Digenic mutations account for variable phenotypes in idiopathic hypogonadotropic hypogonadism
J. Clin. Invest. Nelly Pitteloud, et al. 117:457 doi:10.1172/JCI29884 [Go to this article.]

Figure 4
A 8-bp intronic NELF deletion results in missplicing of exon 10. (A) Direct DNA sequencing of cloned PCR products of the proband’s genomic DNA revealed a heterozygous 8-bp deletion in intron 9. This deletion is part of a direct 8-bp repeat (tgtggcct) and occurs 14 bp upstream of the exon 10 acceptor (5′) splice site. The lower case part of the sequence indicates introns while the upper case indicates exons. (B) Predicted cDNAs in the exon 8–11 region of the NELF gene. The proband was found to have an 8-bp deletion in intron 9 (black triangle), 14 bp upstream of exon 10. (C) The result of RT-PCR using HEK-293 cell mRNA from cells transfected with WT NELF genomic construct containing exons 8–11 and the mutant NELF construct (8-bp deletion in intron 9).
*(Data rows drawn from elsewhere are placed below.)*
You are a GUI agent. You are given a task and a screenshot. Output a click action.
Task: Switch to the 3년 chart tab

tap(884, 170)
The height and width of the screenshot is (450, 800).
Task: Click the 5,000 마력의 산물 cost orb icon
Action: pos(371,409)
The HEK-293 cells transfected with the WT NELF construct show a normally spliced NELF exon 8–11 RT-PCR product, corresponding to the predicted size of 291 bp. The cells transfected with the mutant NELF construct, however, show an additional band of 257 bp corresponding to the expected size of a transcript lacking exon 10. The RNA from cells transfected with either WT or mutant genomic construct show an additional product of 794 bp (786 bp for the mutant construct), reflecting PCR amplification of the residual plasmid DNA. (D) Colocalization of NELF and GnRH1 in the olfactory epithelial cell line FNC-B4 by immunohistochemistry. Original magnification, ×150.